Ms. Sarsitis, who grew up in nearby Little Italy, was among scores who sat in the crosswalk at Pratt and Light streets, watching the stadium ceremony and waiting for their chance to glimpse the pontiff. Others sat in the center lanes of Pratt, or rested themselves in the ivy-covered berms that border the square.

The Catholic devout turned out in large numbers, but the spirit of the papal visit resonated with others as well. Theo Schamerhorn, a blond, 50-year-old woman wearing a University of Nebraska sweat shirt, was raised in the faith but had not been inside a Catholic church in 15 years. Yet she left her Washington home in the pre-dawn blackness to stake out a coveted spot along the parade route at Light and Pratt.

"I can't explain it," she said. "He generates such charisma, so much emotion."

Non-Catholics drawn

Non-Catholics, too, found their attraction to the pope inexplicable. "I'm a former DJ, and I'm speechless," said Duke Wilson, a part-time drummer who got on a 3 a.m. train yesterday after finishing a gig in New York. Though an Episcopalian, he said he wanted to see the pope for what may be the pontiff's last trip to this country.

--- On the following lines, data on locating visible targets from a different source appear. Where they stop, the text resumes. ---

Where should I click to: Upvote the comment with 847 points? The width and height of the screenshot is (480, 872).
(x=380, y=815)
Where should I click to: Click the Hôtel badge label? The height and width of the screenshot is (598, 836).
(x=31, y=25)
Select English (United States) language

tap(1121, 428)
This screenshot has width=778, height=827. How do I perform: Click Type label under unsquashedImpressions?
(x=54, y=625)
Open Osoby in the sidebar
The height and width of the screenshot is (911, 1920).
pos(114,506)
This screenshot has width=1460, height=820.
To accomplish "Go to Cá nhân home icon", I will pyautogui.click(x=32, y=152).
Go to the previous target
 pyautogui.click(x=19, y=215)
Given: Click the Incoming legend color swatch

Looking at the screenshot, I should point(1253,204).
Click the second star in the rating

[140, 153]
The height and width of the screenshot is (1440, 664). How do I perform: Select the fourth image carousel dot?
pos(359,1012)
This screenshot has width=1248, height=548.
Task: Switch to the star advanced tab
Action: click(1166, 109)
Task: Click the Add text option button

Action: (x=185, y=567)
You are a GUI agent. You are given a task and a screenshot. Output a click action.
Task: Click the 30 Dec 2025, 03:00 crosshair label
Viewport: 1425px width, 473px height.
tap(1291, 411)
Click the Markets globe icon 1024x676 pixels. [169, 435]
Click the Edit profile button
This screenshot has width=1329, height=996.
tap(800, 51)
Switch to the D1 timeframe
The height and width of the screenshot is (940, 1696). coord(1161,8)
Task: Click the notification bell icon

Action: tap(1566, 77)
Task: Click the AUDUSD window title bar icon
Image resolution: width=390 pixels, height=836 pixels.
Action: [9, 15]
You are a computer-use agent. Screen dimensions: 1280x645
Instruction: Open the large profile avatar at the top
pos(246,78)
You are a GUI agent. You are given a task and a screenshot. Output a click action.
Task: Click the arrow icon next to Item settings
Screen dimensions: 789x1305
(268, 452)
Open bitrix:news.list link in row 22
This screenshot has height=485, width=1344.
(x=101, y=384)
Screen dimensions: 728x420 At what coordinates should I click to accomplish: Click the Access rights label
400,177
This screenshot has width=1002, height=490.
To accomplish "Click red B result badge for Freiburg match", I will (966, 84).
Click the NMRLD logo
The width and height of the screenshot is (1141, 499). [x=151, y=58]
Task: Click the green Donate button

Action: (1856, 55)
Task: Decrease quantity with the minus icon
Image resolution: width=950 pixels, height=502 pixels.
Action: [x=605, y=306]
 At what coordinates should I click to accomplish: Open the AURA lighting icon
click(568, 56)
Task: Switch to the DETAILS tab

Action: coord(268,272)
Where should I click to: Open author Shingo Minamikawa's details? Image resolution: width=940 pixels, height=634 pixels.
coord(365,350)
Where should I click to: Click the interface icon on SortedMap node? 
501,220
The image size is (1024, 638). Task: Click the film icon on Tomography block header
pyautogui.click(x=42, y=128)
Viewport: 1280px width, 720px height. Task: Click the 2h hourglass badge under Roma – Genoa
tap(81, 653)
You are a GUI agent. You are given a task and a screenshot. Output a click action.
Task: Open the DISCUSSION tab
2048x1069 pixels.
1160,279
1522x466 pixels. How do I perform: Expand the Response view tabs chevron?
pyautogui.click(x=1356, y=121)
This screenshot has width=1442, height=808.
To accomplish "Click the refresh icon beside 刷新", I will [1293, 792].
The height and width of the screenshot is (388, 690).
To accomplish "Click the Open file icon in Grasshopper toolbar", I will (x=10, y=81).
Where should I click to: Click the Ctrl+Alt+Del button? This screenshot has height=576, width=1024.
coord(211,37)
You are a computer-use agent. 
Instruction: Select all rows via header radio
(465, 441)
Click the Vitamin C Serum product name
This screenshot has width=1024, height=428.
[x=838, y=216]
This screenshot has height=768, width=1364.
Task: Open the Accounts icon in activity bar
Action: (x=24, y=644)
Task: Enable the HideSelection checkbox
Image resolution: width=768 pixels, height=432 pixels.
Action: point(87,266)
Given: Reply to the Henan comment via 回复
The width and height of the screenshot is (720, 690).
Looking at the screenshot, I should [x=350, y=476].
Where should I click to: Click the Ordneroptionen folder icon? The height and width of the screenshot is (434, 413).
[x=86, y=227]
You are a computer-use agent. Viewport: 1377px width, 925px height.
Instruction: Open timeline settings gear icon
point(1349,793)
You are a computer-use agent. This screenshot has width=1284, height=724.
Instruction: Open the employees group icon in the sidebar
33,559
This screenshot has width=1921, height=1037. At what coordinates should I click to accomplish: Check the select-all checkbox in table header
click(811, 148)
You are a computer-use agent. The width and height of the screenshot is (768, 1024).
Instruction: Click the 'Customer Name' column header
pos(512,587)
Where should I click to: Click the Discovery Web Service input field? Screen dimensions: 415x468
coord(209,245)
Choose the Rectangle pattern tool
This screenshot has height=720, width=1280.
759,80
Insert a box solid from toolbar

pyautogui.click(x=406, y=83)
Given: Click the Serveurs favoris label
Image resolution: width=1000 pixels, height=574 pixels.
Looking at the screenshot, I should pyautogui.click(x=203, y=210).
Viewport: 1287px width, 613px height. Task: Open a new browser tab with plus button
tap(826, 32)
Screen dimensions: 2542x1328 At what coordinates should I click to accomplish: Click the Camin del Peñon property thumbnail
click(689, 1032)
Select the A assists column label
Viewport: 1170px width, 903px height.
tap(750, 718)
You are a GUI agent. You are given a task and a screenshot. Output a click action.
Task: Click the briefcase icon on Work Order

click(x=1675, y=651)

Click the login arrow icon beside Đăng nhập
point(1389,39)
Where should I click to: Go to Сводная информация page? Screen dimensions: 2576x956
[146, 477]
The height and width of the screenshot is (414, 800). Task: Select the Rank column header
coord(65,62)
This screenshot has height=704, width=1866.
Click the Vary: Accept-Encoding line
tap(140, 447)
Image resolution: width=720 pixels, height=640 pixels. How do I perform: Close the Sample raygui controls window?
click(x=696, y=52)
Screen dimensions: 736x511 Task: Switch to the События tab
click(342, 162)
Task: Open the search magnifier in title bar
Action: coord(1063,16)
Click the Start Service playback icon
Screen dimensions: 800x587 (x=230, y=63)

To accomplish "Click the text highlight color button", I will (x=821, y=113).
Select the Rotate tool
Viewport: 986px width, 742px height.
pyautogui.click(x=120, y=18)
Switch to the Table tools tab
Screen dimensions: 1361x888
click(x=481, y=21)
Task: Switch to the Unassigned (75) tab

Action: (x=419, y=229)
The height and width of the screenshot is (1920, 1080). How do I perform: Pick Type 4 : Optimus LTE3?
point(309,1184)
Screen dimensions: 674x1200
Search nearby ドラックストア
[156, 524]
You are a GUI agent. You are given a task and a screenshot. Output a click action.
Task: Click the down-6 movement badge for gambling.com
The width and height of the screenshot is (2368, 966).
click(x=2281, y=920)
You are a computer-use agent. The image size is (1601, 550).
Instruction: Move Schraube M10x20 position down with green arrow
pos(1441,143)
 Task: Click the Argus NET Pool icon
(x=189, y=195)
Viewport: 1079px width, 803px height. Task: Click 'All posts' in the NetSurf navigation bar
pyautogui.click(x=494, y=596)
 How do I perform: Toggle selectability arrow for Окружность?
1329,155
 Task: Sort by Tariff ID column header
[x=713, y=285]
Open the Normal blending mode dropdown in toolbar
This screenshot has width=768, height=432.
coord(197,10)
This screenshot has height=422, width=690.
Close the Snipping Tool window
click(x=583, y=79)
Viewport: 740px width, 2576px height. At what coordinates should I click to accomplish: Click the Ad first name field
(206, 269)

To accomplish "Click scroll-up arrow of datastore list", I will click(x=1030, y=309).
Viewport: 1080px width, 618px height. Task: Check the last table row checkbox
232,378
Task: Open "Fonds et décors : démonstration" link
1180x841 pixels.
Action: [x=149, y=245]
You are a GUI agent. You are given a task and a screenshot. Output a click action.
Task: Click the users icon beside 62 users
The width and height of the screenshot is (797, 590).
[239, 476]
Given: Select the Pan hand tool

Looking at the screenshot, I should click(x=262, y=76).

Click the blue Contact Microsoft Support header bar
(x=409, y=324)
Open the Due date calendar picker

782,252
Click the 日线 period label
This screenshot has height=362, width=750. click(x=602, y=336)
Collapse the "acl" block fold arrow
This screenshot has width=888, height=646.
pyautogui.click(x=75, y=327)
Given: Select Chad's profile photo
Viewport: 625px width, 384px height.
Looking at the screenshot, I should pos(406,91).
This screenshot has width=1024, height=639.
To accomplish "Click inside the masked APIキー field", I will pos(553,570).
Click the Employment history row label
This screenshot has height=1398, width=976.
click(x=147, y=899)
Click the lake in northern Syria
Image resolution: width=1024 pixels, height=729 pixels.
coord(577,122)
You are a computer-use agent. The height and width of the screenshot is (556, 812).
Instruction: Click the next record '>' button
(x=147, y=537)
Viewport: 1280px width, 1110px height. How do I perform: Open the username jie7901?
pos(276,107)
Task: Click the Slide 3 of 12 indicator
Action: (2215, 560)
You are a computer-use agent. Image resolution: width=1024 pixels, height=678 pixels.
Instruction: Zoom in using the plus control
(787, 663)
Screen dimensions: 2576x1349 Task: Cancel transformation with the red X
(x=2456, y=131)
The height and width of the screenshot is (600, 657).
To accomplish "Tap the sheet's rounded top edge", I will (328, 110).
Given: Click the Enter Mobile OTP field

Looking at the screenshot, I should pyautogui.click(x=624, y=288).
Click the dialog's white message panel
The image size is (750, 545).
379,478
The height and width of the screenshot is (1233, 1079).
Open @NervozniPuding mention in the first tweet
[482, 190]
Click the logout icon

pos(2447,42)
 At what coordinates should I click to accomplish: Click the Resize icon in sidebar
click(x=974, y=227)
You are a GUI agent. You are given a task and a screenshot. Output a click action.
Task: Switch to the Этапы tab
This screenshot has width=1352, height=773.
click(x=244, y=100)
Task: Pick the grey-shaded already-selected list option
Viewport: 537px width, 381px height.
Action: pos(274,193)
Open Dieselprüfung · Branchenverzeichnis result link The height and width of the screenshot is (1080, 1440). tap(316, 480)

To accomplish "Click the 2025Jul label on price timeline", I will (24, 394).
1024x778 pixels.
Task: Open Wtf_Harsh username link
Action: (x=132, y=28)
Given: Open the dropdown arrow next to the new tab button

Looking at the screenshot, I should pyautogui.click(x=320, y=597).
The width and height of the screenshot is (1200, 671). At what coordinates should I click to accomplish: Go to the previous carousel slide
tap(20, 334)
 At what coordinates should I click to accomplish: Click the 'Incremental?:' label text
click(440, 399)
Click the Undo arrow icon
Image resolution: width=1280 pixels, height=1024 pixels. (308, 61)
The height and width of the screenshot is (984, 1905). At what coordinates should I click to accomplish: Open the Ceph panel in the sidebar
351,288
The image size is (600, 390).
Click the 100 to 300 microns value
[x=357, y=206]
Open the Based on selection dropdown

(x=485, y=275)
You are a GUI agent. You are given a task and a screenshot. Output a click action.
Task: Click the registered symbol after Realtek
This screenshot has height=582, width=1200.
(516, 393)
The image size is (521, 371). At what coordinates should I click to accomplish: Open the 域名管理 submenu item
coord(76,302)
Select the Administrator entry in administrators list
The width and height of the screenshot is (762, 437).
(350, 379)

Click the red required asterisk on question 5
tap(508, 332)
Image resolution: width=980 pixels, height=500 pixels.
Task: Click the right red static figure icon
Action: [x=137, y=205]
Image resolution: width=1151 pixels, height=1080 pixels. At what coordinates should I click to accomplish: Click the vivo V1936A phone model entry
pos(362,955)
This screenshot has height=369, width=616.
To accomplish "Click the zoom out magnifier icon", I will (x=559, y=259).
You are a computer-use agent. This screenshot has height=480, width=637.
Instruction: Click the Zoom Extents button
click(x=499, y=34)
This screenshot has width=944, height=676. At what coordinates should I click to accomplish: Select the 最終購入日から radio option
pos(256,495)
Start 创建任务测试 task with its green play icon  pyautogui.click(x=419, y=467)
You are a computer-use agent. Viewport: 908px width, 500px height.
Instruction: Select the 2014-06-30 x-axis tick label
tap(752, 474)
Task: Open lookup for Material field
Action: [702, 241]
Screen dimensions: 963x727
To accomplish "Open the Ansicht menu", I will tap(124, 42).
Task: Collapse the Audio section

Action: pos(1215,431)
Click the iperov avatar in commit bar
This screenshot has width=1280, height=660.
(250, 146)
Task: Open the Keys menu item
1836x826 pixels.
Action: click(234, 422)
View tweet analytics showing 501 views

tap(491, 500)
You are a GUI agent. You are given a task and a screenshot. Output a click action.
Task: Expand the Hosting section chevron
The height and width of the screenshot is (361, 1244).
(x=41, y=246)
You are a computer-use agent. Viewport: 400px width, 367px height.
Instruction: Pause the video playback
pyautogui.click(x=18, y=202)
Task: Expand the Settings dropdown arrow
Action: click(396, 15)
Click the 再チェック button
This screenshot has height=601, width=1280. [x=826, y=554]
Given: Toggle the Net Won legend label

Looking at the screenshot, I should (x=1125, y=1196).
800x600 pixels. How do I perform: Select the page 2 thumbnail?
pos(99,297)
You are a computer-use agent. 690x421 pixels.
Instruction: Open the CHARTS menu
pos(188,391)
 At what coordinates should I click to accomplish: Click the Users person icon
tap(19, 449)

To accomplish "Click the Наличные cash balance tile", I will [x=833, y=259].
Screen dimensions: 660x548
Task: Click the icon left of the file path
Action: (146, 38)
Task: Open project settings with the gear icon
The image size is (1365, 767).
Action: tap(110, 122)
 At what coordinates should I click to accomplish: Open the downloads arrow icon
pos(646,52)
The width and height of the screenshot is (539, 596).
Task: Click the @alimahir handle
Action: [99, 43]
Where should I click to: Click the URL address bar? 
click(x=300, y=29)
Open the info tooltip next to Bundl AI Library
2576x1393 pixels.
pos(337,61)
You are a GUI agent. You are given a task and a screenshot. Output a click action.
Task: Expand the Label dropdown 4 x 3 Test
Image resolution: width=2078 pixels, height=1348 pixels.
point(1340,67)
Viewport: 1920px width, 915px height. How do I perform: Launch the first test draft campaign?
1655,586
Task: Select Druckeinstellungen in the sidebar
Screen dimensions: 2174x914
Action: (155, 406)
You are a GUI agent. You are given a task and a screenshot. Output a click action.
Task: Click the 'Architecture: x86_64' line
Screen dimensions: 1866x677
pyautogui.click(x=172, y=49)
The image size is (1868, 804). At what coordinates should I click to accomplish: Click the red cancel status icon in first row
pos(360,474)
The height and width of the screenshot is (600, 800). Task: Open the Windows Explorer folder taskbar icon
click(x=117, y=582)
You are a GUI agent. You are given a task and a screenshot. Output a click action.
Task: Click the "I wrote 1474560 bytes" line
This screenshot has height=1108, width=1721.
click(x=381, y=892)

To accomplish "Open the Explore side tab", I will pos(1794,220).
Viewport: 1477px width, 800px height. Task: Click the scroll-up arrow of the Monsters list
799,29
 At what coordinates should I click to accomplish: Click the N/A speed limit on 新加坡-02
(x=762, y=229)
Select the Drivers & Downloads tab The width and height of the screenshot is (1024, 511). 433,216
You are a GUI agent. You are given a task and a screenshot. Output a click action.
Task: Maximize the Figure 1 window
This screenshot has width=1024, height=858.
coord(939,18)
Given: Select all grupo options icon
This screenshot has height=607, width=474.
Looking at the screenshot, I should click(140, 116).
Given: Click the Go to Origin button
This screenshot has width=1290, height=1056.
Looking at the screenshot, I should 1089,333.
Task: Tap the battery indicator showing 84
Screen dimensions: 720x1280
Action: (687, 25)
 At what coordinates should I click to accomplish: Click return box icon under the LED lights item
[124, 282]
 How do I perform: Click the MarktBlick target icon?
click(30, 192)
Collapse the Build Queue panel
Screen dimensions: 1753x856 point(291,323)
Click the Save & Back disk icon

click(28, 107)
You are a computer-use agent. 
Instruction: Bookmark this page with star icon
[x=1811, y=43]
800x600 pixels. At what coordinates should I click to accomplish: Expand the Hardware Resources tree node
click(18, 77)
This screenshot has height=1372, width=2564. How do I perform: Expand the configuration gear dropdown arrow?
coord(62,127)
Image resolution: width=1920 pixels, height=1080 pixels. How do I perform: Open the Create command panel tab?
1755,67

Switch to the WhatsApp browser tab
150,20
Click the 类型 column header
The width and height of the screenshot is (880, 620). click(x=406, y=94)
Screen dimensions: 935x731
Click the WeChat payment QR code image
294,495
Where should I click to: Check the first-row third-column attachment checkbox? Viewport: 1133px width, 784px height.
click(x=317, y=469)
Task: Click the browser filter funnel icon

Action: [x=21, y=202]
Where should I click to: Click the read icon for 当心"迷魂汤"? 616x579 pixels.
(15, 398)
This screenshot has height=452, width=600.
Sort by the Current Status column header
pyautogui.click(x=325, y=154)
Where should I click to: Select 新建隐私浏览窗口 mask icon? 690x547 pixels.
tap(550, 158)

Even some of those unwilling to embrace the pope's particular faith or message found themselves drawn downtown. "I don't agree with all his positions, but I think he says what he believes and stays true to that," said Jane Thompson, a Lutheran from East Baltimore.

Ms. Thompson said she was lured downtown by curiosity and the parade after the stadium Mass. Many came to witness an event never before seen in this city. "I can get a front row seat for history," said Janae Wingfield, a 34-year old crime lab technician with the Maryland State Police, as she sat waiting with her two young sons and her mother, Gloria Gilchrist.

Mrs. Gilchrist had other reasons for being on Pratt Street at sunrise with a video camera at the ready. A nurse, she was there as the eyes and ears of a patient with multiple sclerosis. "I'm specifically here on a mission for one of my patients who couldn't be here," she said. "If this will give him a lift, I am willing to do it."

Mass for the faithful

If the later parade swelled the crowd with the casual and curious, then the papal Mass belonged largely to the Catholic faithful -- those who had the chance for Holy Communion with the pope at Oriole Park, or those others who contented themselves with the televised broadcast.

"This has been such a spiritual year for us," said Gino DeSimone, a Richmond parishioner who won his church's lottery of stadium tickets. "To come here and be at this Mass -- it just has so much significance for us."

In his arms, Mr. DeSimone held 10-week-old Alex, only recently baptized. His wife, Robin DeSimone, converted from Judaism earlier this year. "For me, this is a very, very big thing," she said. "I'm in awe."

Bid for tickets

Just outside the stadium, Michelle McAndrews, 20, of Springfield, Va., held aloft a hand-lettered sign that declared: "Need 1 ticket so badly. Please." The sign was given to her by another desperate soul who earlier used it to glean a precious ticket.

"So she gave me her sign," said Ms. McAndrews, with a laugh. "She said it was lucky."

Moments later, Jo Kolakowski of Kingsville walked wordlessly to Ms. McAndrews and presented her with an extra ticket. "It felt good to do that," Ms. Kolakowski said later.